2. Given that a, b, and c are non-zero digits and satisfy acb+bac+bca+cab+cba=3194
[ans: 358, hint given: consider S=abc+acb+bac+bca+cab+cba=222(a+b+c)]

Anyone can help? Many Thanks!

2. ## Problems

Hello acc100jt
Originally Posted by acc100jt
I have 2 very challenging secondary 1 questions here.

1. A leaf was torn out from a book. The page numbers on the remaining pages of the book summed up to 1000. How many pages were there in this book at first? Which pages were torn out?[ans: 45 pages, 17 & 18 torn out]
We like nice neat solutions to maths problems, but sometimes we have to use an intelligent 'trial and error' approach. So, if there were $n$ pages to start with, the page numbers totalled $\sum_{i=1}^ni=\tfrac{1}{2}n(n+1)$. So we're looking for a value of $n$ for which $\tfrac{1}{2}n(n+1)$ exceeds 1000, but not by so much that it is impossible to remove two consecutive integers $\le n$, in order to bring the total down to 1000. $\sqrt{2000} = 44.7$, so try $n = 44$.

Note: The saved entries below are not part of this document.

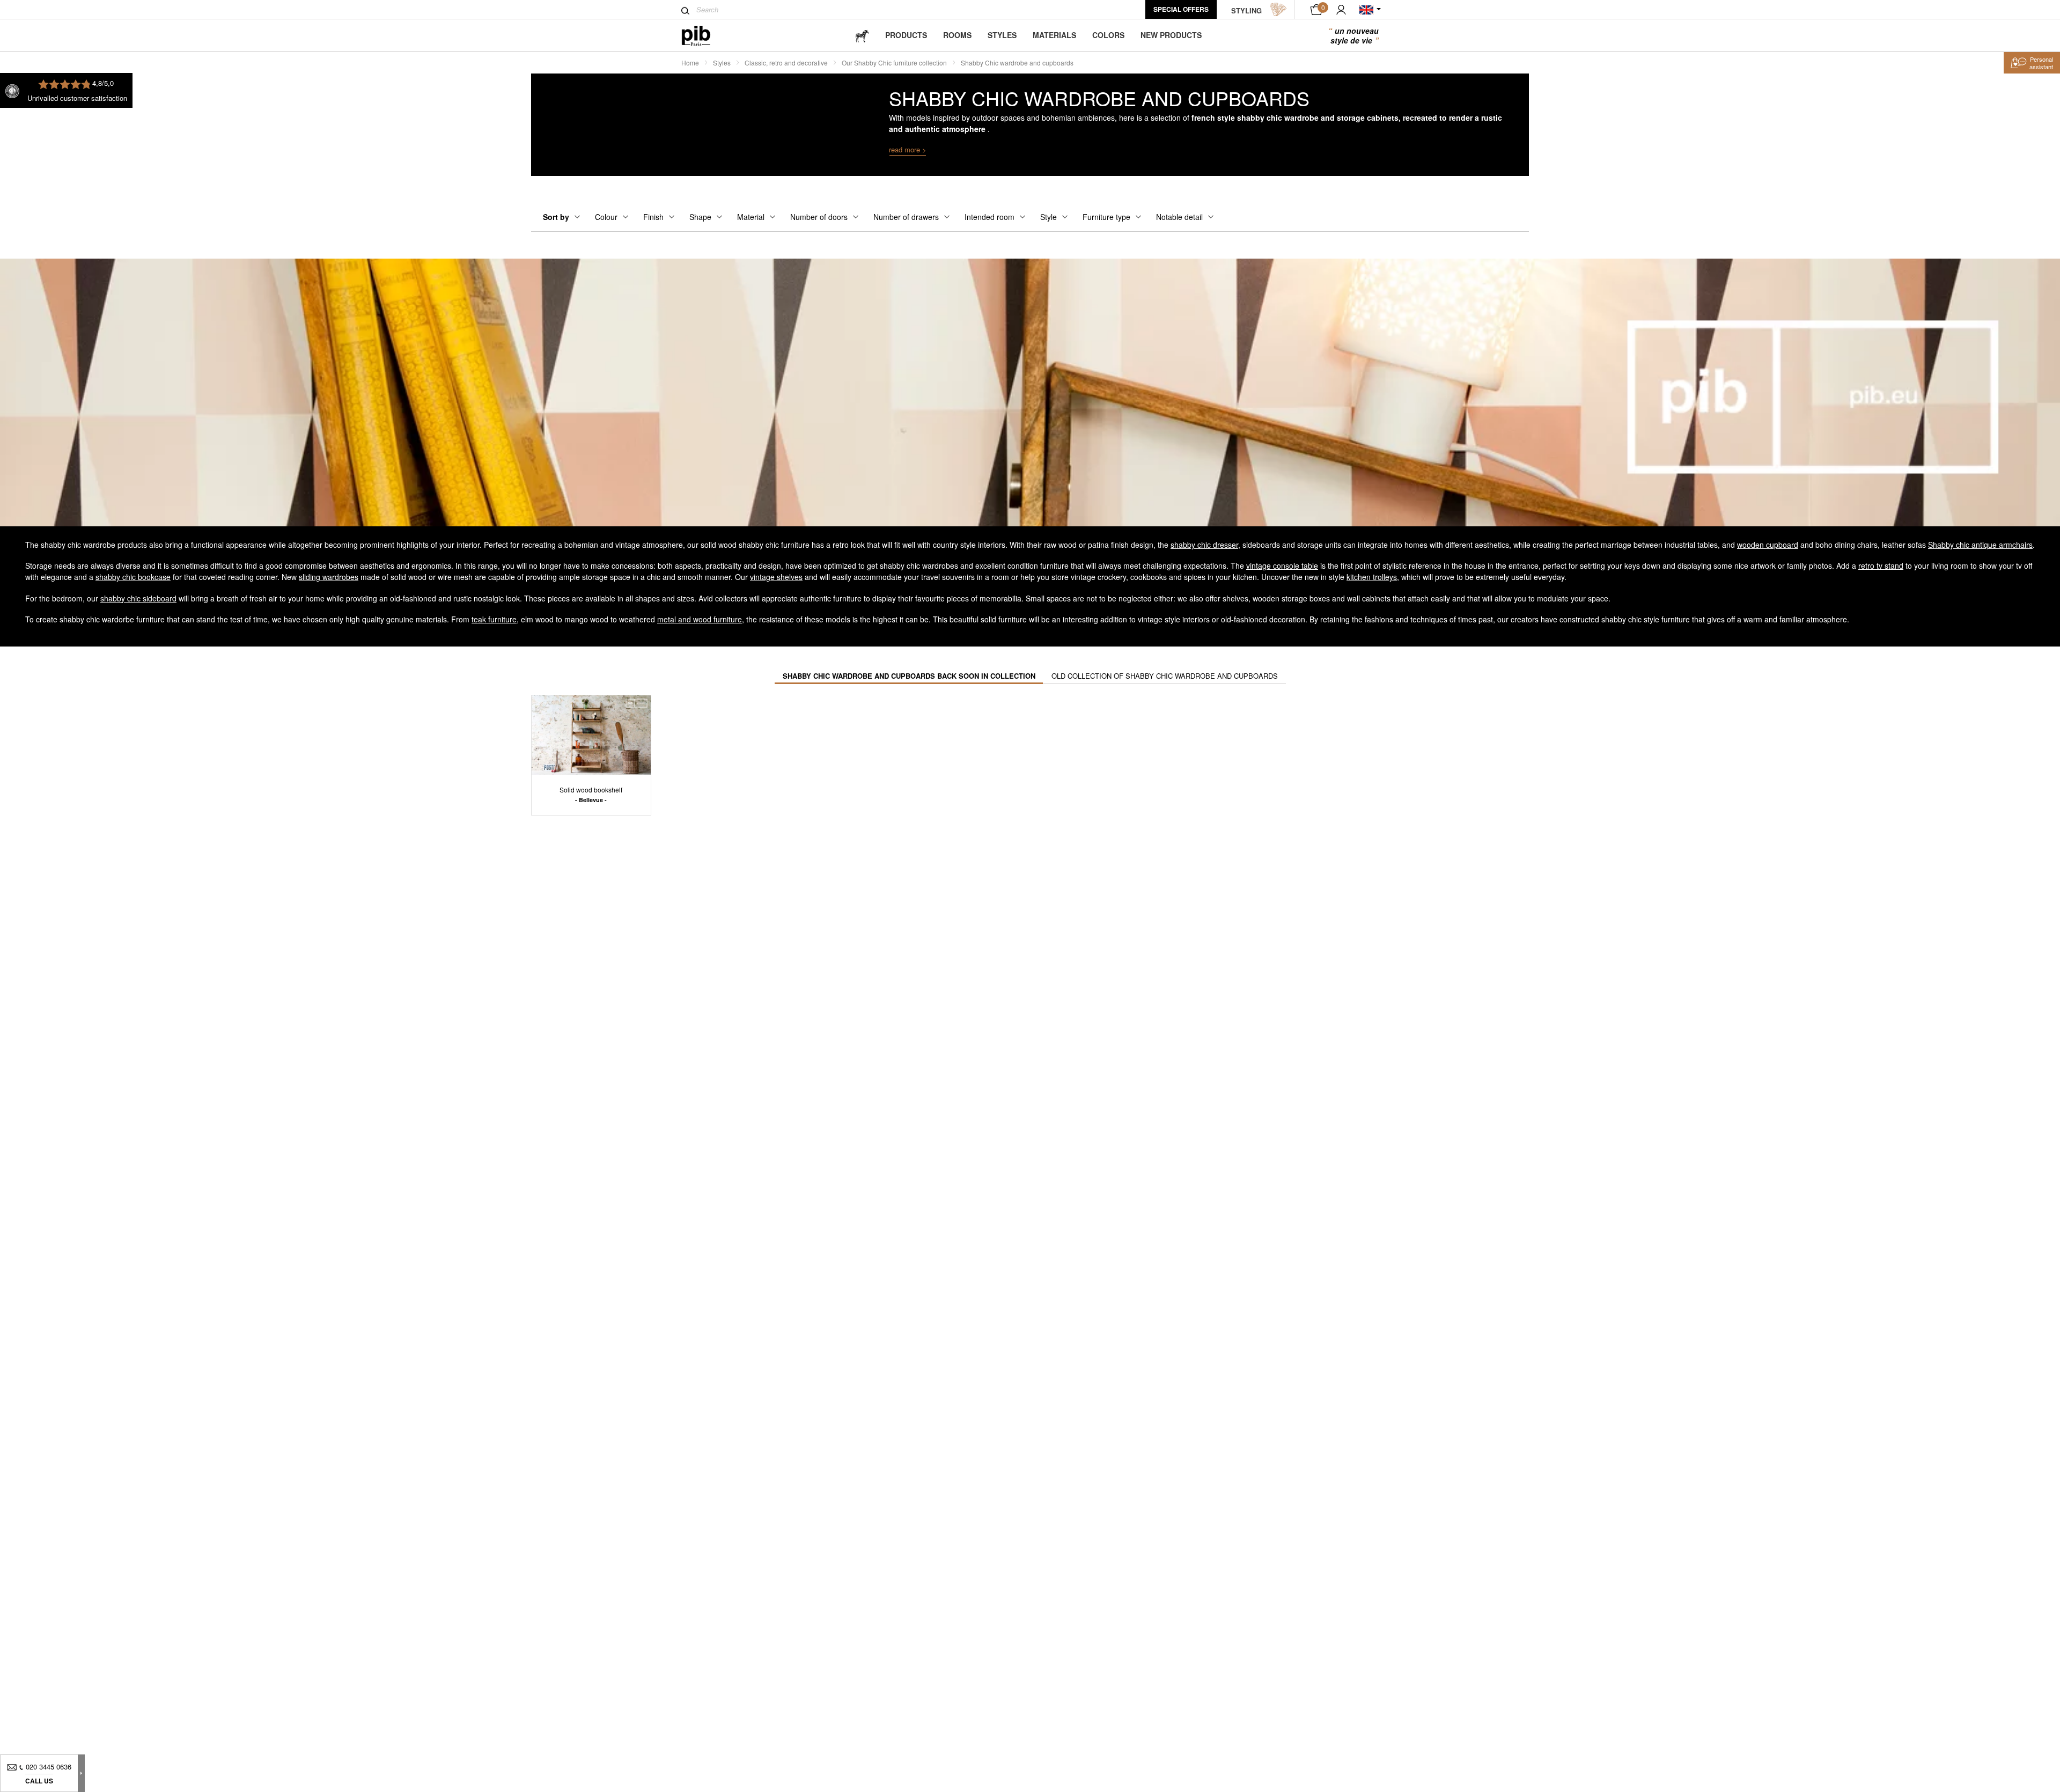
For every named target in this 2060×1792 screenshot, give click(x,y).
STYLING (1246, 10)
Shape (700, 216)
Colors (1108, 35)
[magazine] (862, 35)
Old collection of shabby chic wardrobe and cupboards (1164, 676)
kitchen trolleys (1372, 576)
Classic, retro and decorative (786, 62)
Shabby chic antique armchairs (1980, 544)
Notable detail (1179, 216)
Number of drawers (906, 216)
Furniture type (1106, 216)
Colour (606, 216)
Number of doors (819, 216)
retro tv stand (1880, 565)
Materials (1054, 35)
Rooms (957, 35)
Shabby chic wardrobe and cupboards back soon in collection (909, 676)
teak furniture (494, 619)
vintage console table (1282, 565)
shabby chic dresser (1204, 544)
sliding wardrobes (328, 576)
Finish (653, 216)
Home (690, 62)
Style (1048, 216)
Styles (1002, 35)
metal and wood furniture (699, 619)
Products (906, 35)
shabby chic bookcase (133, 576)
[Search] (685, 10)
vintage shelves (776, 576)
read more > (907, 149)
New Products (1171, 35)
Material (750, 216)
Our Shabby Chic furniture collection (894, 62)
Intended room (989, 216)
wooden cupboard (1767, 544)
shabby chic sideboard (138, 598)
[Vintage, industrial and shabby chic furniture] (704, 36)
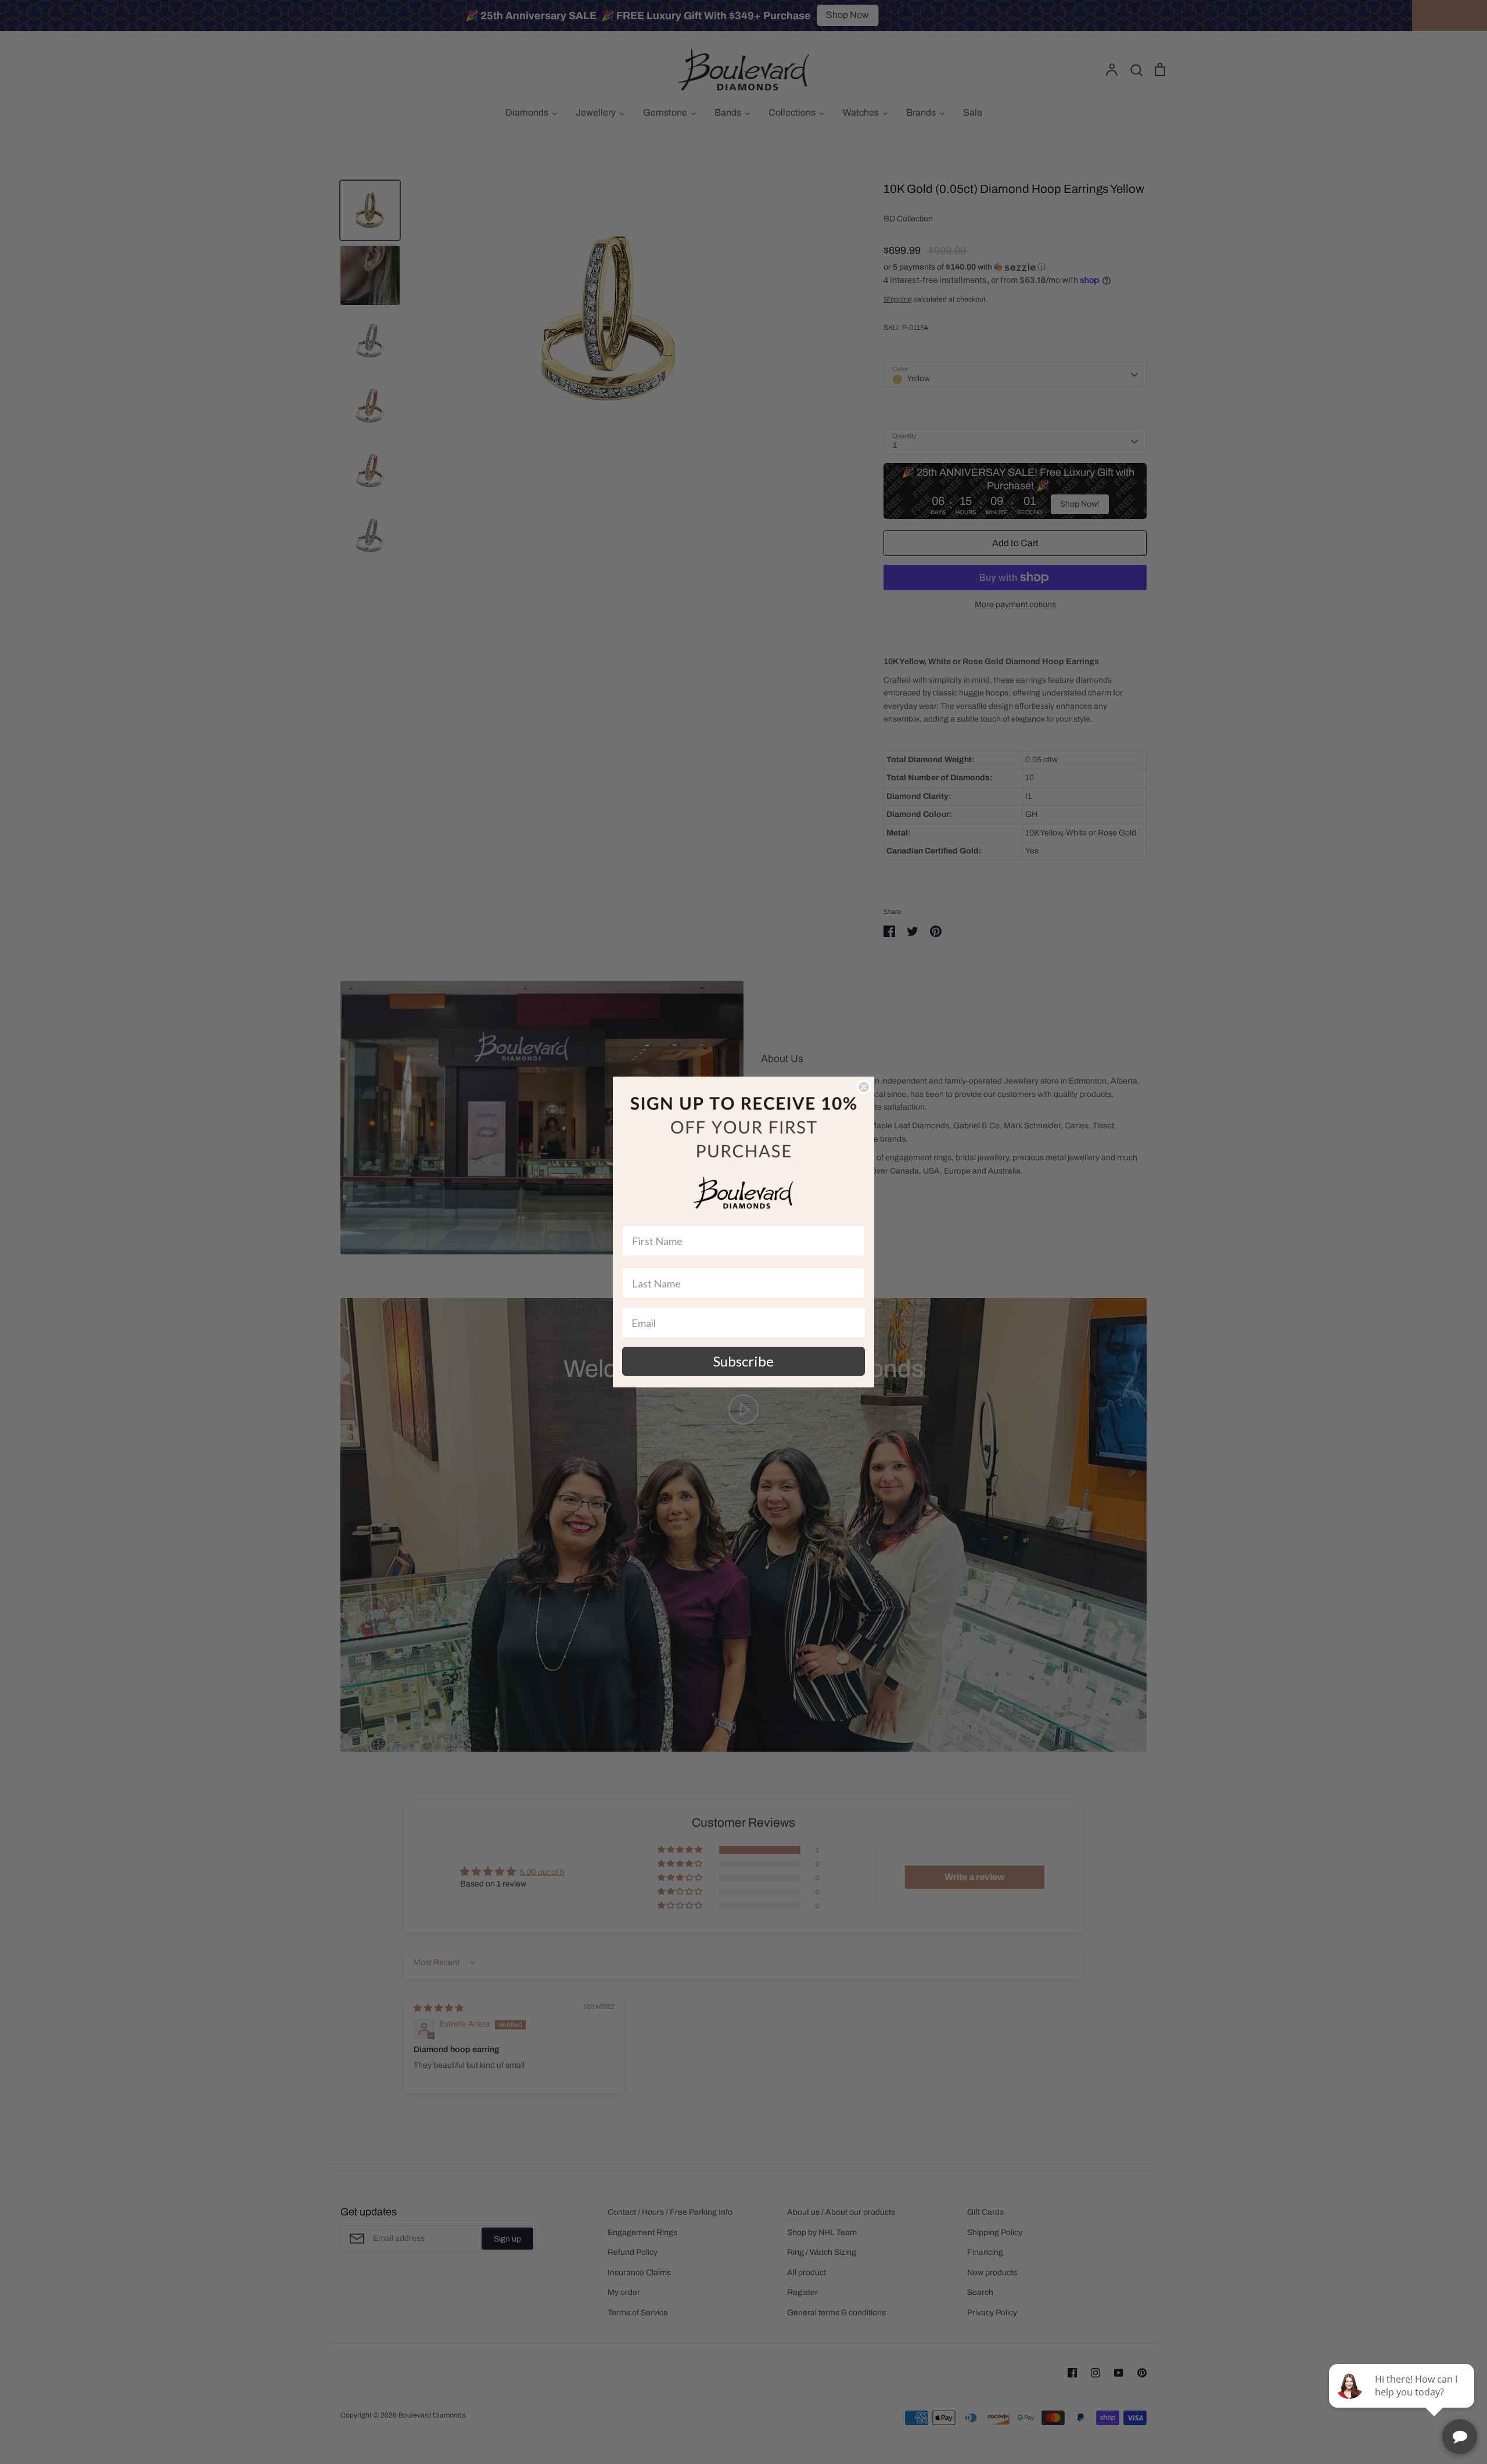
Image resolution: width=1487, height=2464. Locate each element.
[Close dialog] (864, 1087)
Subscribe (743, 1361)
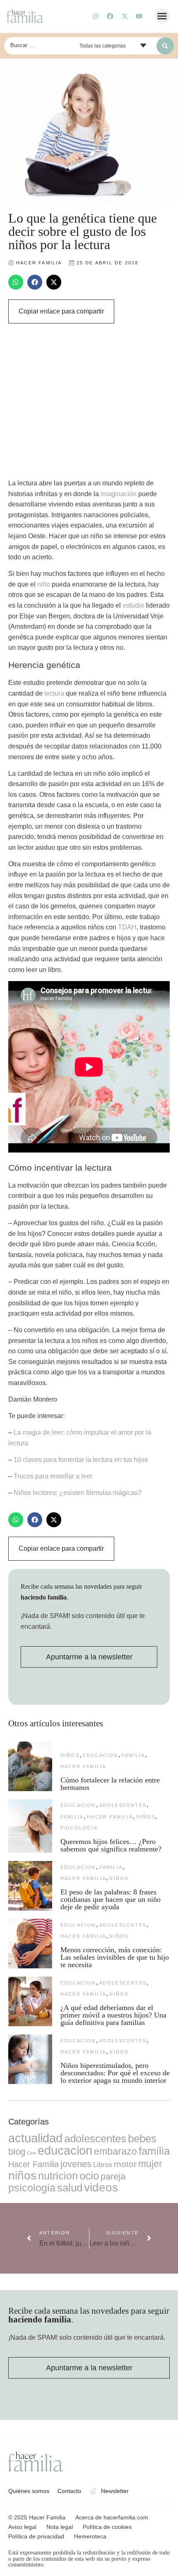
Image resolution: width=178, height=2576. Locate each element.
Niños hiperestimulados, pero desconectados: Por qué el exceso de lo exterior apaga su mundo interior (115, 2072)
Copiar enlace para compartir (61, 311)
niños (69, 1755)
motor (125, 2164)
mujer (150, 2163)
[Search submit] (165, 46)
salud (69, 2188)
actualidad (35, 2138)
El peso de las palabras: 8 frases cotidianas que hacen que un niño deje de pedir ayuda (110, 1899)
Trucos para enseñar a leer (53, 1476)
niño (43, 584)
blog (16, 2151)
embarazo (115, 2151)
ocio (89, 2176)
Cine (31, 2153)
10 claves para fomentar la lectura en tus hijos (81, 1459)
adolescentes (123, 1805)
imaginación (119, 493)
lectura (54, 693)
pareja (113, 2176)
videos (101, 2187)
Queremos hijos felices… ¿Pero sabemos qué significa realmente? (110, 1845)
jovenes (75, 2164)
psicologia (79, 1827)
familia (133, 1755)
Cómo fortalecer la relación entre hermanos (110, 1784)
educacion (100, 1755)
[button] (162, 16)
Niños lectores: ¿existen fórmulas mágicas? (78, 1492)
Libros (102, 2164)
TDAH (127, 927)
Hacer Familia (83, 1766)
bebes (142, 2138)
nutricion (58, 2176)
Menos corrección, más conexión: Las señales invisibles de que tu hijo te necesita (114, 1957)
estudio (133, 605)
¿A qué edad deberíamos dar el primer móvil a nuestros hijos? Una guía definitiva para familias (113, 2015)
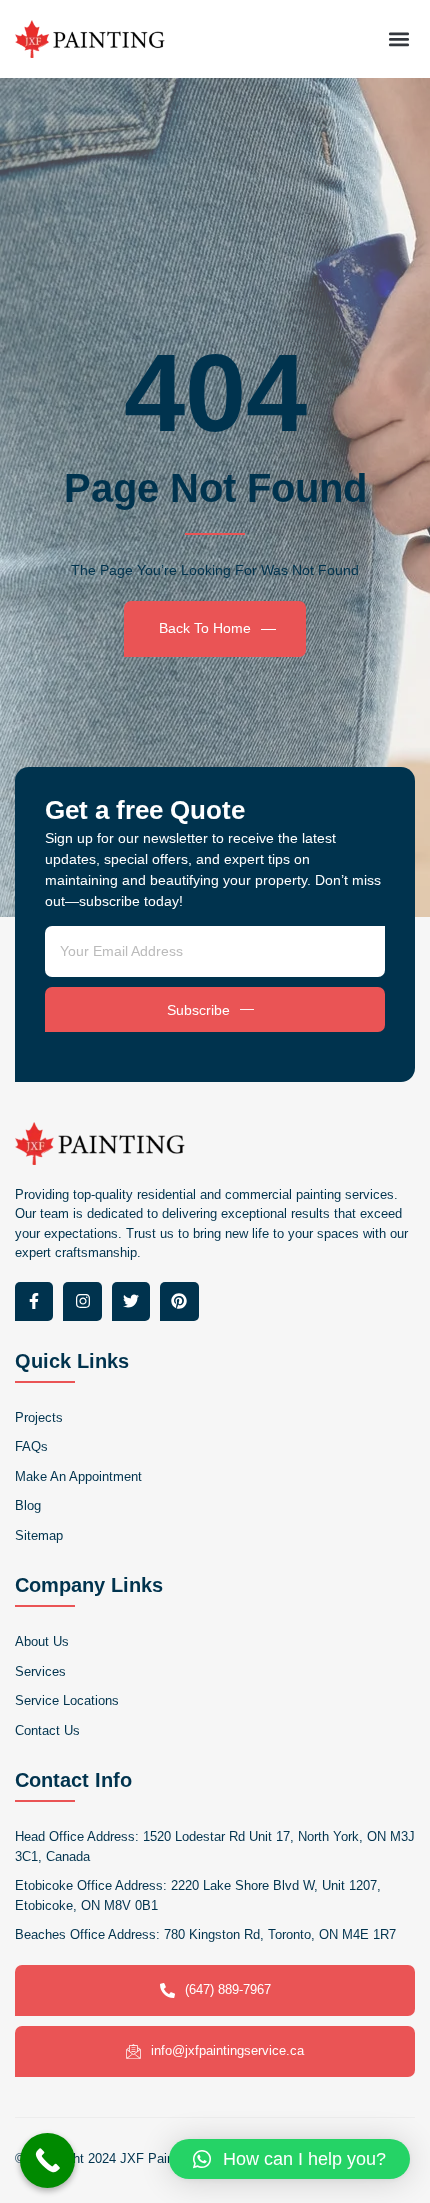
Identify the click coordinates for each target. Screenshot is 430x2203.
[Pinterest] (179, 1301)
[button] (398, 38)
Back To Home (205, 628)
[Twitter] (131, 1301)
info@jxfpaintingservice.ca (227, 2050)
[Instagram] (82, 1301)
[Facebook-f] (34, 1301)
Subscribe (198, 1010)
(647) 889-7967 (228, 1989)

$\tfrac{1}{2}\cdot 44\cdot 45 = 990$, which is not big enough. So try $n = 45$.

$\tfrac{1}{2}\cdot 45\cdot 46 = 1035$.

Now two consecutive integers are removed from the sequence of page numbers, and, noting that in a book the right-hand pages are always odd numbers, the first of these will be an odd number. So if the pages removed were $i$ and $i+1$, the total removed from this sum is $2i+1$, and $i$ is an odd number. So $2i+1 = 35 \Rightarrow i =17$. So there's a solution: 45 pages, with pages 17 and 18 removed.

To confirm that this is the only solution, try $n = 46$. Then $\tfrac{1}{2}\cdot 46 \cdot 47 = 1081 \Rightarrow i = 40$. This is not possible since $i$ must be odd.

Now try $n = 47$. Then $\tfrac{1}{2}\cdot 47 \cdot 48 = 1128 \Rightarrow i$ is not an integer.

$n = 48 \Rightarrow i$ is again not an integer.

$n = 49 \Rightarrow \tfrac{1}{2}\cdot 49\cdot 50 = 1225 \Rightarrow i = 112$, which is too large, since $i \le 49$. And similarly for any other $n > 49$.
2. Given that a, b, and c are non-zero digits and satisfy acb+bac+bca+cab+cba=3194
[ans: 358, hint given: consider S=abc+acb+bac+bca+cab+cba=222(a+b+c)]
First, let's establish that abc+acb+bac+bca+cab+cba=222(a+b+c), as follows:

If all six arrangements of the digits a, b and c are written down, one underneath the other to form an addition sum, there are 2 a's, 2 b's and 2 c's in each of the hundreds, tens and units columns. The total of each column is therefore 2(a + b + c), and their total, taking their place value into account is:

100 x 2(a + b + c) + 10 x 2(a + b + c) + 2(a + b + c) = 222(a + b + c).

Now we observe that when one of these arrangements, abc, is omitted the total is 3194. So 222(a + b + c) = 3194 + abc, where 0 < abc < 1000, and the sum of abc's digits, s, is, of course, a + b + c.

So, we try some values for (a + b + c) bearing the above requirements in mind, working out abc each time, by subtracting 3194 from 222(a + b + c).

If (a + b + c) < 15, 222(a + b + c) < 3194.

If (a + b + c) = 15, 222(a + b + c) = 3330; abc = 136; s = 10

If (a + b + c) = 16, 222(a + b + c) = 3552; abc = 358; s = 16

If (a + b + c) = 17, 222(a + b + c) = 3774; abc = 580; s = 13

If (a + b + c) = 18, 222(a + b + c) = 3996; abc = 802; s = 10

If (a + b + c) > 19, abc > 1000, which is clearly impossible.

So the only solution is (a + b + c) = 16; abc = 358.